Kontrole dymu z domowych palenisk z użyciem drona
Rzeszowscy Strażnicy miejscy przeprowadzili akcję kontroli wspólnie z Wydziałem Ochrony Środowiska i Rolnictwa UM. Dron, którego użyto do pomiarów składu dymu wydobywającego się z domowych kominów został wypożyczony od prywatnej firmy, a jej pracownicy zapewnili obsługę sprzętu.
Jak tłumaczą strażnicy miejscy, na razie na takie rozwiązanie zdecydowano się aby sprawdzić skuteczność tego typu pomiarów – dodaje magistrat.
Podczas przelotów urządzenie w czterech przypadkach zasygnalizowało, że w domowych kotłach mogą być spalane odpady. Na tej podstawie municypalni pobrali próbki popiołu z dwóch domów na Zalesiu i dwóch na Przybyszówce. Przekazano je do Wydziału Ochrony Środowiska i Rolnictwa magistratu, który zleci badania materiału w akredytowanym laboratorium.

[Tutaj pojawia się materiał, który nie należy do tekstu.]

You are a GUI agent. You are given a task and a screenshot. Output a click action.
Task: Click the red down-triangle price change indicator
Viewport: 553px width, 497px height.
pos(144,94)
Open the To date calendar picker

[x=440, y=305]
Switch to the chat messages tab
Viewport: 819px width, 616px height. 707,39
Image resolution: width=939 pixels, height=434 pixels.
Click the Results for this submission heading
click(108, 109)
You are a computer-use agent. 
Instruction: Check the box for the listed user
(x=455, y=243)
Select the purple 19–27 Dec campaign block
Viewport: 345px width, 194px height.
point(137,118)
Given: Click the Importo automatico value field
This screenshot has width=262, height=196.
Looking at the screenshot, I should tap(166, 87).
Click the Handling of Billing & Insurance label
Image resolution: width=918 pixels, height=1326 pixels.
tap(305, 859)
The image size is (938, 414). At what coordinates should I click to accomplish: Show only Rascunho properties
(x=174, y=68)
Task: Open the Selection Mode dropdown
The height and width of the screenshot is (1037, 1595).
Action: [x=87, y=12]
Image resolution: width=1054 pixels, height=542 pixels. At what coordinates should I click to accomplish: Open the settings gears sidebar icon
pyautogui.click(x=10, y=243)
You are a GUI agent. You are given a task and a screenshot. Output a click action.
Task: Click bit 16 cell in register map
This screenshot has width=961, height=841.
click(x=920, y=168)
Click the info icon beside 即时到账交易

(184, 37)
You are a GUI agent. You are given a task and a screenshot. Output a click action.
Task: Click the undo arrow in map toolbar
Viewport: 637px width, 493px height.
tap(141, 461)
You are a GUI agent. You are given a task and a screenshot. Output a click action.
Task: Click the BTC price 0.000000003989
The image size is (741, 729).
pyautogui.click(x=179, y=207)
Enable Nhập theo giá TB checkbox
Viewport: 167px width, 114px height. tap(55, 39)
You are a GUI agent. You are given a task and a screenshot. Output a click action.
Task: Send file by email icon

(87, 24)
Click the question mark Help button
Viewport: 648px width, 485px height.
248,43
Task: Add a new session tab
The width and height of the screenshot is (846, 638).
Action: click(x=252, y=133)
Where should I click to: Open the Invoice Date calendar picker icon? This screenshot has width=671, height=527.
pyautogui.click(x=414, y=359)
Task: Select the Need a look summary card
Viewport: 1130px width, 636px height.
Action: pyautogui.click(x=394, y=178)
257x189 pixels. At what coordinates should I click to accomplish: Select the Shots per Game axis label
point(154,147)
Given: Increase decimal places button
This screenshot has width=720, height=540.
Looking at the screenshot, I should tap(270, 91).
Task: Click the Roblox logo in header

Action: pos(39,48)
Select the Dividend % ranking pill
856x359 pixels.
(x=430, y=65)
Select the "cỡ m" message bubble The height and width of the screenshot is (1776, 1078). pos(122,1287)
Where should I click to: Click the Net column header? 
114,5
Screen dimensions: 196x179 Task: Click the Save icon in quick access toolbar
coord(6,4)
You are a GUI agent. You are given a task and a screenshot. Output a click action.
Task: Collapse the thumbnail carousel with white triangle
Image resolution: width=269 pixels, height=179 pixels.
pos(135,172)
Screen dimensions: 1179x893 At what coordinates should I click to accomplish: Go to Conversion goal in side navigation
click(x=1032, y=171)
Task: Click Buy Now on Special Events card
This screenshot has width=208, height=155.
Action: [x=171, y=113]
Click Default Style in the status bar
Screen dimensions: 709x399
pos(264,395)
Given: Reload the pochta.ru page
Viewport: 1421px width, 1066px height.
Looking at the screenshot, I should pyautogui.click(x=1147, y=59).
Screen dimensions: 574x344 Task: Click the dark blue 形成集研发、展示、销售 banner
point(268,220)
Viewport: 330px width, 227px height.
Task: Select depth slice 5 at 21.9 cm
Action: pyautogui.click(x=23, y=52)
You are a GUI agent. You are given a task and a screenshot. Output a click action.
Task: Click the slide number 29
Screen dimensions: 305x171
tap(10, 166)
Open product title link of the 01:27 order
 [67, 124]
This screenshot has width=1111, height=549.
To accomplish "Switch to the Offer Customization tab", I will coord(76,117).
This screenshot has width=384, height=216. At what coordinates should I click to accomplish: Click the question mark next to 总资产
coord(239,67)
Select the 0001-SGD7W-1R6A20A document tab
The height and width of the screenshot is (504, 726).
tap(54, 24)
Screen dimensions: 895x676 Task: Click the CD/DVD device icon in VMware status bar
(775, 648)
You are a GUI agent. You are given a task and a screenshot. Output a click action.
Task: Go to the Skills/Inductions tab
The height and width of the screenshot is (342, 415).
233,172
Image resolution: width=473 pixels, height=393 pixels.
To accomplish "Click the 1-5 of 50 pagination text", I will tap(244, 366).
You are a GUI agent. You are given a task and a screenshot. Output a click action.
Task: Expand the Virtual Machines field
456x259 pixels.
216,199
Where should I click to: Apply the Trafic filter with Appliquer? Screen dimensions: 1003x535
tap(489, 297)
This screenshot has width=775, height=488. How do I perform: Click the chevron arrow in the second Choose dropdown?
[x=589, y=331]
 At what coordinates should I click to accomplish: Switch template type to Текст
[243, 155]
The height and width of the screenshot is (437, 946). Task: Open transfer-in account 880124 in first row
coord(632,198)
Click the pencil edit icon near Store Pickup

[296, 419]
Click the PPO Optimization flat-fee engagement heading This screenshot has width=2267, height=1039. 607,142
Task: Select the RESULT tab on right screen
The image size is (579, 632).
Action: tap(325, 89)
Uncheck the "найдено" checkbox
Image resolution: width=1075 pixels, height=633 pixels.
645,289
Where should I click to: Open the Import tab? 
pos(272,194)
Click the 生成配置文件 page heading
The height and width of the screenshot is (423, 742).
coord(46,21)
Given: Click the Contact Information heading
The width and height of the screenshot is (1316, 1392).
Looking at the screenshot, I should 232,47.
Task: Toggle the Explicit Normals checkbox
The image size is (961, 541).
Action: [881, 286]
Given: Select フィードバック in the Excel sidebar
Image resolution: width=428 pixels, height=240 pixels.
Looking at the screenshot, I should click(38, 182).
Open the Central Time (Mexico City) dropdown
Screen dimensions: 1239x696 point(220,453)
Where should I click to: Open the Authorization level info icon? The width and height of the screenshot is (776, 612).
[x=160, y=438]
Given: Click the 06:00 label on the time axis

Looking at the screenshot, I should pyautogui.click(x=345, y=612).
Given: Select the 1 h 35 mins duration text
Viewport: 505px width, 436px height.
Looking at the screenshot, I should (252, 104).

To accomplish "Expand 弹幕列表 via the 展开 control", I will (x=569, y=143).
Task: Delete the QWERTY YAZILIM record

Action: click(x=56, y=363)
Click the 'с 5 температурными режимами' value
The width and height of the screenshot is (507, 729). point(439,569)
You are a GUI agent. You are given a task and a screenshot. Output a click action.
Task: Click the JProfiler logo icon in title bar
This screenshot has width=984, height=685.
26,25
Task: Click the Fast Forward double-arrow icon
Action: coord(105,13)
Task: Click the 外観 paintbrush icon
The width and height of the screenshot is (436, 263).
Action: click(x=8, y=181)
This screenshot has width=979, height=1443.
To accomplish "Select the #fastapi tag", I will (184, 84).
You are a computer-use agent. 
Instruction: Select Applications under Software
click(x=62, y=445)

– Jeżeli wyniki badań potwierdzą, że spalano śmieci, właściciele nieruchomości zostaną ukarani mandatami w wysokości do 500 zł. W przypadku odmowy przyjęcia mandatu sprawy skierujemy do sądu, który może nałożyć na mieszkańca grzywnę w wysokości do 5000 zł – mówi Marek Kruk, zastępca komendanta SM w Rzeszowie.
Nie tylko kontrole dymu – w Bydgoszczy ukarano właściciela warsztatu za spalanie odpadów
Z kolei we czwartek 25. listopada br. bydgoscy strażnicy miejscy z Ekopatrolu dokonali kontroli paleniska w jednym z warsztatów, położonych w pobliżu Kanału Bydgoskiego. Na miejscu okazało się, że właściciel spalał w piecu duże ilości odpadów. Wewnątrz pieca municypalni znaleźli m.in. puszki po rybach, popękane od żaru słoiki, kable elektryczne, zużyte filtry, a także plastikowe opakowania, itp. Za spalanie odpadów sprawca został ukarany mandatem w wysokości 500 zł. Dodatkowo okazało się, że właściciel warsztatu nie posiadał dokumentacji technicznej pieca, co stanowi naruszenie przepisów tzw. uchwały antysmogowej. Za to wykroczenie strażnicy nałożyli kolejny mandat w wysokości 100 zł. Ponadto nieruchomość, na której znajdował się warsztat nie była wyposażona w pojemniki na odpady, gdyż właściciel nie złożył deklaracji na wywóz nieczystości stałych, czym popełnił kolejne wykroczenie. W związku z tym został on ukarany następnym mandatem w wysokości 500 zł. Ponadto sprawa została przekazana do dalszego prowadzenia do Biura Zarządzania Gospodarką Odpadami Komunalnymi i będzie prowadzona w kierunku naliczenia zaległych opłat związanych z gospodarowaniem odpadami – podaje SM w Bydgoszczy.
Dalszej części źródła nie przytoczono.